--- What needs to be done ---
Each line below should be written out exactly, with none skipped.
Input section start
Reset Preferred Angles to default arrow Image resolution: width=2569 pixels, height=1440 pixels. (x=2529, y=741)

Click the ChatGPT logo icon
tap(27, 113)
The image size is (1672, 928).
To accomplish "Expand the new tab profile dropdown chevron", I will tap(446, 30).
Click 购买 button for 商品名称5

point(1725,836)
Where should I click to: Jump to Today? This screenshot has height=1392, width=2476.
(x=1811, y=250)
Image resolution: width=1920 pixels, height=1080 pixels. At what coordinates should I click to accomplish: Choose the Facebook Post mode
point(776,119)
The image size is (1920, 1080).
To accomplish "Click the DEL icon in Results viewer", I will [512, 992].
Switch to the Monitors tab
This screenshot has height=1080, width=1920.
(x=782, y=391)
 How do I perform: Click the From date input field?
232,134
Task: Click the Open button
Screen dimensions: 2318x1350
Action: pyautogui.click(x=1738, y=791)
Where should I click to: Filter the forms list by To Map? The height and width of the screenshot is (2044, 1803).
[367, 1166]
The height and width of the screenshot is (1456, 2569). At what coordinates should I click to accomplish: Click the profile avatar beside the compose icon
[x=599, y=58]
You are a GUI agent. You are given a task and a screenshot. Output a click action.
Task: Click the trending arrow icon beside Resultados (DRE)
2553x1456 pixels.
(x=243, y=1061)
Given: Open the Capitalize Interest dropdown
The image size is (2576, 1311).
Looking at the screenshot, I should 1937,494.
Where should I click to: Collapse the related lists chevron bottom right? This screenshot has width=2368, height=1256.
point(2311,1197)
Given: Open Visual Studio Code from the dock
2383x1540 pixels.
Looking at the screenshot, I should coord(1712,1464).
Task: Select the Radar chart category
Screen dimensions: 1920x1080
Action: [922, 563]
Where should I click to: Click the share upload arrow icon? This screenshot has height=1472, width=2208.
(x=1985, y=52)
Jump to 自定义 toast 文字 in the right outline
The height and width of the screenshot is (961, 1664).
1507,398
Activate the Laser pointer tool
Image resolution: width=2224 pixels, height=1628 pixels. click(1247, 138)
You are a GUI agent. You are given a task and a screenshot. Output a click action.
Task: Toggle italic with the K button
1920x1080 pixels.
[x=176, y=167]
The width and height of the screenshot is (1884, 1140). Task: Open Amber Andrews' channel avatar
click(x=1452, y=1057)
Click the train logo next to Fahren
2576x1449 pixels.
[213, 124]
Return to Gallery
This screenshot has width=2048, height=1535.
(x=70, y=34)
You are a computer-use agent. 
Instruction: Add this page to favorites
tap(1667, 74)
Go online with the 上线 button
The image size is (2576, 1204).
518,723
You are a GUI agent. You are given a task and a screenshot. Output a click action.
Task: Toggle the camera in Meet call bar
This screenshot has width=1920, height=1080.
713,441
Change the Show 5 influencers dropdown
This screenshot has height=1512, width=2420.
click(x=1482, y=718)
Input section end
--- Task answer ---
Reset Preferred Angles to default arrow Image resolution: width=2569 pixels, height=1440 pixels. (x=2529, y=741)

Click the ChatGPT logo icon
tap(27, 113)
The image size is (1672, 928).
To accomplish "Expand the new tab profile dropdown chevron", I will tap(446, 30).
Click 购买 button for 商品名称5

point(1725,836)
Where should I click to: Jump to Today? This screenshot has height=1392, width=2476.
(x=1811, y=250)
Image resolution: width=1920 pixels, height=1080 pixels. At what coordinates should I click to accomplish: Choose the Facebook Post mode
point(776,119)
The image size is (1920, 1080).
To accomplish "Click the DEL icon in Results viewer", I will [512, 992].
Switch to the Monitors tab
This screenshot has height=1080, width=1920.
(x=782, y=391)
 How do I perform: Click the From date input field?
232,134
Task: Click the Open button
Screen dimensions: 2318x1350
Action: pyautogui.click(x=1738, y=791)
Where should I click to: Filter the forms list by To Map? The height and width of the screenshot is (2044, 1803).
[367, 1166]
The height and width of the screenshot is (1456, 2569). At what coordinates should I click to accomplish: Click the profile avatar beside the compose icon
[x=599, y=58]
You are a GUI agent. You are given a task and a screenshot. Output a click action.
Task: Click the trending arrow icon beside Resultados (DRE)
2553x1456 pixels.
(x=243, y=1061)
Given: Open the Capitalize Interest dropdown
The image size is (2576, 1311).
Looking at the screenshot, I should 1937,494.
Where should I click to: Collapse the related lists chevron bottom right? This screenshot has width=2368, height=1256.
point(2311,1197)
Given: Open Visual Studio Code from the dock
2383x1540 pixels.
Looking at the screenshot, I should coord(1712,1464).
Task: Select the Radar chart category
Screen dimensions: 1920x1080
Action: [922, 563]
Where should I click to: Click the share upload arrow icon? This screenshot has height=1472, width=2208.
(x=1985, y=52)
Jump to 自定义 toast 文字 in the right outline
The height and width of the screenshot is (961, 1664).
1507,398
Activate the Laser pointer tool
Image resolution: width=2224 pixels, height=1628 pixels. click(1247, 138)
You are a GUI agent. You are given a task and a screenshot. Output a click action.
Task: Toggle italic with the K button
1920x1080 pixels.
[x=176, y=167]
The width and height of the screenshot is (1884, 1140). Task: Open Amber Andrews' channel avatar
click(x=1452, y=1057)
Click the train logo next to Fahren
2576x1449 pixels.
[213, 124]
Return to Gallery
This screenshot has width=2048, height=1535.
(x=70, y=34)
You are a computer-use agent. 
Instruction: Add this page to favorites
tap(1667, 74)
Go online with the 上线 button
The image size is (2576, 1204).
518,723
You are a GUI agent. You are given a task and a screenshot. Output a click action.
Task: Toggle the camera in Meet call bar
This screenshot has width=1920, height=1080.
713,441
Change the Show 5 influencers dropdown
This screenshot has height=1512, width=2420.
click(x=1482, y=718)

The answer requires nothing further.